Я решил забыть обо всем, что произошло, — слишком сильно на меня это подействовало. Мы перешли через дорогу, вошли в церковь, и я забрался на балкон, где сидели дети, индейцы и негры. Реддинг-Ридж невелик, и я там всех знал — всех детей, Тома Воррапа, и Неда, и негра Старра. Я сел рядом с Джерри Сэнфордом. Джерри был на несколько лет моложе меня, но среди всех присутствовавших он был ближе всего мне по возрасту, и мы часто общались. Он сразу же обратился ко мне:
— Мы слышали, что Сэм убежал, чтобы сражаться.
Никто не давал мне об этом забыть. Мистер Бич посвятил свою проповедь Сэму. Он сказал, что в первую очередь мы должны повиноваться Богу, но наш Господь Иисус Христос сказал: «Дайте кесарю — кесарево», а это означает, что мы должны быть верными англичанами. Он сказал, что горячие молодые люди, которые не прислушиваются к голосу старших, навлекут Божий гнев на свои головы. Он сказал, что Библия велит молодым почитать своих отцов, из-за чего я начал очень сильно переживать за Сэма, потому что кричать на своего отца, как кричал Сэм, было грехом и Бог может наказать его за это.

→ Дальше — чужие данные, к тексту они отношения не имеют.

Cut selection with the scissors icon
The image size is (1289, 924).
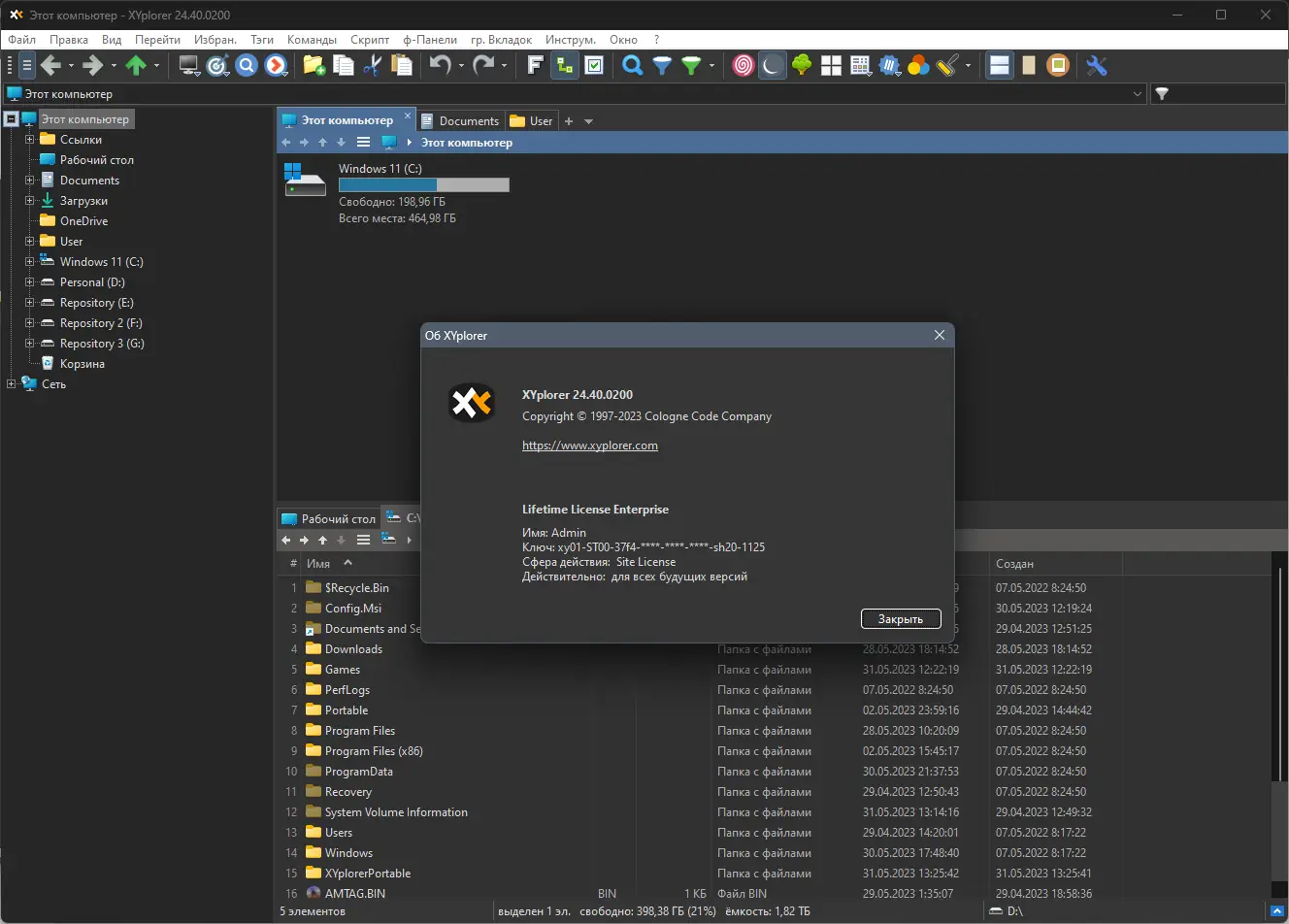point(373,65)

Я не думал, что Бог поразит его ударом молнии или чем-то таким. Бог конечно мог бы метать молнии, если бы хотел, но я не верил, что он вообще когда-либо так поступал. На самом деле меня беспокоило, что Бог мог наказать его, бросив на штык красного мундира. Я знал, что Бог совершает подобные вещи, потому что однажды сам оказался свидетелем такого события. Однажды в воскресенье сюда прискакал фермер из Центрального Реддинга — он был очень пьян и ехал на лошади по кладбищенской земле, а когда мистер Бич велел ему убираться, он послал священника к черту и пустил лошадь галопом прямо на мистера Бича. И тут, не успев сделать два или три шага, лошадь споткнулась о могильный камень, фермер свалился, сломал себе шею и через минуту скончался. Это правдивая история, и тому было множество свидетелей.
Поэтому я знал — пожелай Бог наказать Сэма, он бы это сделал. Переживая за брата, я не мог понять, какая из сторон права, и не мог сосредоточиться на службе. Мне захотелось выйти из церкви. Но мистер Бич всегда читал проповедь по меньшей мере час, а вдохновленный Лексингтонским сражением он говорил дольше. К счастью, он, как всегда, должен был возвращаться в Ньютаун, чтобы провести дневную службу, а потому наконец замолчал, служба закончилась, и, вздохнув с облегчением, я встал и начал спускаться по ступенькам к выходу. Я почти до него дошел, когда кто-то дотронулся до моей руки, и я обернулся.
Это был Том Воррап. Том не очень-то походил на индейца. Он носил такую же коричневую рубашку и штаны, как любой фермер в Реддинге, и хорошо говорил по-английски.
— Здравствуй, Том, — сказал я.
Он ничего не ответил, но сжал мою руку, удерживая меня, пока остальные спускались мимо нас по ступенькам. Потом спросил тихим голосом:
— Если я тебе скажу, где сейчас Сэм, ты не проболтаешься? — Он сурово посмотрел на меня и продолжал сжимать мою руку — не так сильно, чтобы причинить боль, но достаточно крепко, чтобы я понял: захоти он сделать мне больно, сил у него хватит.
— Он у тебя, Том?
— Не рассказывай никому, Тимми. Не то втянешь меня в беду.
— Не расскажу.
Том меня напугал. Он отпустил мою руку, развернулся и начал спускаться. Я пошел за ним. Мои родители стояли перед церковью, переговариваясь с людьми. Так уж у нас принято. Церковь была единственным местом, где мы могли встретить фермеров из отдаленных уголков нашего прихода, таких, как Ампавог. Они хотели быть в курсе новостей, и отец всегда находил для них время — он говорил, что с людьми надо быть приветливым. Я знал, что родители хотели бы, чтобы и я держался поблизости и выказывал радушие. Знать-то знал, а все равно мы с Джерри Сэнфордом швырялись друг в друга камушками, пока нас не поймал отец, и нам пришлось остановиться. Мне не терпелось поскорее увидеть Сэма, но приходилось притворяться, что я никуда не спешу, а разговор затягивался — говорили о войне, о том, чего можно ожидать. Наконец родители закончили беседу, и мы пошли к дому.